“Sharia law does not provide for the stoning” Debate

May 11, 2013 by  
Filed under newsletter-asia

The statement by a scholar of Islamic faith in a Qatari magazine lifts the lid on the issue in the Muslim world.

StoningDoha , May 10, 2013: In an interview with the Qatari newspaper Al-Dana, the cleric Shaikh Isam Talimah stated that “Sharia law does not provide for the stoning to death for the crime of adultery.” According to the scholar of Islamic scripture, the Koranic verse which addresses the issue of zina, or extra-marital relationships, in fact provides for a punishment of one hundred lashes to be imposed on both men and women. “Stoning – Talimah explained – was a custom of the Jewish tradition, Muslims took it up only at a later stage.” He added: “The resort by some people to stoning was to reinforce the punishment, especially when there are high immoral risks, such as the proliferation of the cases of rape, pedophile or incest”.

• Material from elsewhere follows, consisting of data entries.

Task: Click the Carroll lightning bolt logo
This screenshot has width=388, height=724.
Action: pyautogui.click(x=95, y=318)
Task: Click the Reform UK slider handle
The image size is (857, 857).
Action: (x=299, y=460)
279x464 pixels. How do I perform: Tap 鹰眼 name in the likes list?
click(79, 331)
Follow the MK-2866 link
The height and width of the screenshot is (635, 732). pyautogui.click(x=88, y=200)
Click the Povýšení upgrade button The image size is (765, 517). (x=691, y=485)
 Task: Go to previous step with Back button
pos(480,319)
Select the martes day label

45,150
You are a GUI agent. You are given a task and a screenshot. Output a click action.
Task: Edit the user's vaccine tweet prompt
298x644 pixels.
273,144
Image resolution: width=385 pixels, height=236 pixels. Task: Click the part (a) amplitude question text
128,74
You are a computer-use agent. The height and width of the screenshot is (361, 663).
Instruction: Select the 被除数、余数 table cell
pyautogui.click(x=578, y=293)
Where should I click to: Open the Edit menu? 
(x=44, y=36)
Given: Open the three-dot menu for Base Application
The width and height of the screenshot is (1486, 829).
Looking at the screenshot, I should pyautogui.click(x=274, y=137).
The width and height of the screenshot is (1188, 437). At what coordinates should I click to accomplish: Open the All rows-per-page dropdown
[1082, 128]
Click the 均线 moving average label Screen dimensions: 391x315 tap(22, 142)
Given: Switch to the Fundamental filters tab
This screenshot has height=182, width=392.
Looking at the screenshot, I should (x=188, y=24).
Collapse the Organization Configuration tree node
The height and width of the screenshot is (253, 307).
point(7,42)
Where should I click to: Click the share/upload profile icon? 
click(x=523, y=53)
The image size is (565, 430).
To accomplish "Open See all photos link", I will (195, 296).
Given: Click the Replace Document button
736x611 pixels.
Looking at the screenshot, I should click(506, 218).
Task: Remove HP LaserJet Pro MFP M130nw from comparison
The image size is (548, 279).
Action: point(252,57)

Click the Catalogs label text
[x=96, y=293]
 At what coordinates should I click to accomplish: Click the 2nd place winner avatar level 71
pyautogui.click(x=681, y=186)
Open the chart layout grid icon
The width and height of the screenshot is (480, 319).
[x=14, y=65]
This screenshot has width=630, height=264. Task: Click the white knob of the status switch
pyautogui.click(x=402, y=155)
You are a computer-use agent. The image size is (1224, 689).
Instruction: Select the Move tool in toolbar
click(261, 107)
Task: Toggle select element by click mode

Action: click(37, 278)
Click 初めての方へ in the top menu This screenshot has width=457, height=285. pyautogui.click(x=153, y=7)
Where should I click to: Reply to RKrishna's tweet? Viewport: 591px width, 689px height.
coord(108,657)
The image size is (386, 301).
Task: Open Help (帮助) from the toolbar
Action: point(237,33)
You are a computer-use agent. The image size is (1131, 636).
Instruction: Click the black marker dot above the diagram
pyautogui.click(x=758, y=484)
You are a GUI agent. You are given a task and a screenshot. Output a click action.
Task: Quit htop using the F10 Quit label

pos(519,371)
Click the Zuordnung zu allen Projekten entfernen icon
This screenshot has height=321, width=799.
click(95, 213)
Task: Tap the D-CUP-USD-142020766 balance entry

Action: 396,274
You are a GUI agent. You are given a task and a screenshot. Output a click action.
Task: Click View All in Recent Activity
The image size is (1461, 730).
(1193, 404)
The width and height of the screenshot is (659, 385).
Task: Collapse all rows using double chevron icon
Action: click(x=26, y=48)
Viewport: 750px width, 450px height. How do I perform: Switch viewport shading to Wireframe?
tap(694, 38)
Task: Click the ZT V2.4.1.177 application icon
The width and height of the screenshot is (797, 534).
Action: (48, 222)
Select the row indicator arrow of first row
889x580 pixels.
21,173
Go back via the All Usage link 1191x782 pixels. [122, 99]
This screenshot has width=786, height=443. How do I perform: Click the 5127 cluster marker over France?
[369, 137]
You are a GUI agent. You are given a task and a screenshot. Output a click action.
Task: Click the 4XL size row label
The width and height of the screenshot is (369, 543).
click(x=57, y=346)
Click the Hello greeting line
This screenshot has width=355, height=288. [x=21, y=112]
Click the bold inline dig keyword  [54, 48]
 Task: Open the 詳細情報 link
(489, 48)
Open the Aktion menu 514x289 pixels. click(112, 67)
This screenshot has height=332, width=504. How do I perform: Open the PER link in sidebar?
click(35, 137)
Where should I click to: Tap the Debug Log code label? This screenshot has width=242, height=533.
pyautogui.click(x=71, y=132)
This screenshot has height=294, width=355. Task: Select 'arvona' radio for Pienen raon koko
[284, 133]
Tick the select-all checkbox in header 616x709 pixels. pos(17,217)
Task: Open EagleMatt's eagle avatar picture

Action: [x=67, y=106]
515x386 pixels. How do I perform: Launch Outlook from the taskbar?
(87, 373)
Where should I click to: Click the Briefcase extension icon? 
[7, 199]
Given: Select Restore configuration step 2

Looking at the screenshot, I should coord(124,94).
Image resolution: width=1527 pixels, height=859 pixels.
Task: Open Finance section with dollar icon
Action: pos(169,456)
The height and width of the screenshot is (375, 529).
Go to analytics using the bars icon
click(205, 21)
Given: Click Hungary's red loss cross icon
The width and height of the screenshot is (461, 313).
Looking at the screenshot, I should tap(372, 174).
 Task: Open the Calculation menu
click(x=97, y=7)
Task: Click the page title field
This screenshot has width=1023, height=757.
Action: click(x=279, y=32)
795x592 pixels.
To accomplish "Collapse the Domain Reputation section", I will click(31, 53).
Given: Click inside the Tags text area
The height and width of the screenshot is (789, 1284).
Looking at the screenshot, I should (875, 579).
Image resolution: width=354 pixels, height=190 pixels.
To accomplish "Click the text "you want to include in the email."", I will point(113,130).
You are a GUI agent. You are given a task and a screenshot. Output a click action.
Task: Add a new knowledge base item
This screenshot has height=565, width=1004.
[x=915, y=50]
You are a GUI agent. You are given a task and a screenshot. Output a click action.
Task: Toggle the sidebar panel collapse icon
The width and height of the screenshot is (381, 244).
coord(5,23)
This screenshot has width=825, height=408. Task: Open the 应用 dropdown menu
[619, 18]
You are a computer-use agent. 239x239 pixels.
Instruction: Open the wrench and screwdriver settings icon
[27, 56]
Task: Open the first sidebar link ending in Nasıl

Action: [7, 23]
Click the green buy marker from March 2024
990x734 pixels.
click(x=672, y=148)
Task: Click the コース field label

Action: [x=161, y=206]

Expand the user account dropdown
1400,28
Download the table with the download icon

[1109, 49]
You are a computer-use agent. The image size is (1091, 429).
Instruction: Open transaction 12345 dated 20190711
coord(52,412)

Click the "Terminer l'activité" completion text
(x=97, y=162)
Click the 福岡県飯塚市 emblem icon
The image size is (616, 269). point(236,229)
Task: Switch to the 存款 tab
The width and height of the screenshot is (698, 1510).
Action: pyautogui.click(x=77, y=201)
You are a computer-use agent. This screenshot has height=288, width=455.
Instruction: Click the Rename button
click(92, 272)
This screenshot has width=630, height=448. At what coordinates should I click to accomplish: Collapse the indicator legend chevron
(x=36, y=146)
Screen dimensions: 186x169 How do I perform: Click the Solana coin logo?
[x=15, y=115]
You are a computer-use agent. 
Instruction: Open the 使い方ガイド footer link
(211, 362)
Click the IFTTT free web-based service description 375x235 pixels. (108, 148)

The practice of stoning is widespread in most countries of the Islamic world. History shows stoning was also common in Greek and Jewish culture, linked to the crime of adultery or prostitution. In Muslim countries, the ‘sinner’ is tied up, wrapped in a white shroud and partly buried. According to tradition, if the victim is able to escape and flee they should be granted a pardon. While only the legs of men are immobilized, women are buried up to shoulder height.

The Koran does not explicitly addresses the issue of stoning, but some spheres of the Islamic world find traces referring to it among the sayings of the prophet.  The issue is a matter of debate and disagreement. Mohammad Bin Abdullah, editor of the Al-Dana, aware of the wave of reactions that the statement would have produced, invited readers to post comments in response promising to publish them.